Problem description
Once you find the line containing "Blogger (71, 2329)" in the data below, copy it and each following line exactly, up to and including the line containing "미국내이사 (22, 1758)", and nothing else.

Supplied data
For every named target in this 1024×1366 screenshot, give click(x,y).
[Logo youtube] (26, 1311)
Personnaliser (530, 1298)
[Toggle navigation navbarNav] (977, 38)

...

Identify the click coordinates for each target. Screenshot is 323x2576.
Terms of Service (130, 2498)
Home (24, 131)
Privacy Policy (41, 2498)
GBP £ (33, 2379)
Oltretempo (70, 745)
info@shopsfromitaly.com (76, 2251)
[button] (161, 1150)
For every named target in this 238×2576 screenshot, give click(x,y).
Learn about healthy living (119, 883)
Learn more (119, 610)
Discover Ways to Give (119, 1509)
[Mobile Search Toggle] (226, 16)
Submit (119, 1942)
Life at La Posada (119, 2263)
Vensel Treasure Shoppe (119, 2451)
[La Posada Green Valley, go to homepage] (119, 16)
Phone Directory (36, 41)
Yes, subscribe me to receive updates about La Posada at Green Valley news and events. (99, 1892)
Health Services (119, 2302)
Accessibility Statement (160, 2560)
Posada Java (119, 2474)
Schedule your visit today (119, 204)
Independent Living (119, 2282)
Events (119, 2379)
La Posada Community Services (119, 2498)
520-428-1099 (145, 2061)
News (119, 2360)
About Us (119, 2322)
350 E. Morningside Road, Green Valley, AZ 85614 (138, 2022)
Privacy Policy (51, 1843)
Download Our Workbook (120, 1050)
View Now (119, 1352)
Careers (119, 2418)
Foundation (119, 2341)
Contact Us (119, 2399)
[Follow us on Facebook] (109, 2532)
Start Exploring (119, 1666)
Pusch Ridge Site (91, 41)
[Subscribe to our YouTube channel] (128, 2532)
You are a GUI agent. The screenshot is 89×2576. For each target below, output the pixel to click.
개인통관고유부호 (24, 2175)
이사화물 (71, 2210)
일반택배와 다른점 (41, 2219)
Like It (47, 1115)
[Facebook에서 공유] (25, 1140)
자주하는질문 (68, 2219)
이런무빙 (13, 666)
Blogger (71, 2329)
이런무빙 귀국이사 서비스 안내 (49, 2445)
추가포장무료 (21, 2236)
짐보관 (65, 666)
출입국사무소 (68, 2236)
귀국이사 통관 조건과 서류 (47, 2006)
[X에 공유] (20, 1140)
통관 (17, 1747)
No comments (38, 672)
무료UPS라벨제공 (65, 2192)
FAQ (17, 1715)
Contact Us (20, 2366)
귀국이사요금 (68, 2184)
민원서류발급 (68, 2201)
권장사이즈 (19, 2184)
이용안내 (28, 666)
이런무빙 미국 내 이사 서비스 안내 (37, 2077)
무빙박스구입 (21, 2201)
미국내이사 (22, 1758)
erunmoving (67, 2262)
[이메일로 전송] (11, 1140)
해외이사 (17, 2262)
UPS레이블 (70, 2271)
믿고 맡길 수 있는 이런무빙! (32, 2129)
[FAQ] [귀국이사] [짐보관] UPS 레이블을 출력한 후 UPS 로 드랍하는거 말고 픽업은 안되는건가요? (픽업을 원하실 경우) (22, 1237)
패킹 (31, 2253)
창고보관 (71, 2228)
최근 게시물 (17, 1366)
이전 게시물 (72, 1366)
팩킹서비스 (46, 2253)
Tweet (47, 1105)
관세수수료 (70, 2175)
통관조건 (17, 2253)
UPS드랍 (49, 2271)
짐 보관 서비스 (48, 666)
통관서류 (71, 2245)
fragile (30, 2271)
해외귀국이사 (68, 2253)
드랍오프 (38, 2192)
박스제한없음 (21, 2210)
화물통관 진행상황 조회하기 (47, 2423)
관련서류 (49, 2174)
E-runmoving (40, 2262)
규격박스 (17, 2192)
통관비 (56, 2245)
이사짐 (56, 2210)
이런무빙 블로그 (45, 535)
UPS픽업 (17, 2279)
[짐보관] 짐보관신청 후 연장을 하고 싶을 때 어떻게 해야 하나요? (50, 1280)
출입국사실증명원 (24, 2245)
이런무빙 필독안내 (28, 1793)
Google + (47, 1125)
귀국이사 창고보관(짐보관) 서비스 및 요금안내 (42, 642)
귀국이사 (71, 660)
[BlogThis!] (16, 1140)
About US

Written response
Blogger (71, 2329)
이런무빙 귀국이사 서비스 안내 (49, 2445)
추가포장무료 (21, 2236)
짐보관 (65, 666)
출입국사무소 (68, 2236)
귀국이사 통관 조건과 서류 (47, 2006)
[X에 공유] (20, 1140)
통관 (17, 1747)
No comments (38, 672)
무료UPS라벨제공 (65, 2192)
FAQ (17, 1715)
Contact Us (20, 2366)
귀국이사요금 (68, 2184)
민원서류발급 (68, 2201)
권장사이즈 (19, 2184)
이용안내 (28, 666)
이런무빙 미국 내 이사 서비스 안내 (37, 2077)
무빙박스구입 (21, 2201)
미국내이사 (22, 1758)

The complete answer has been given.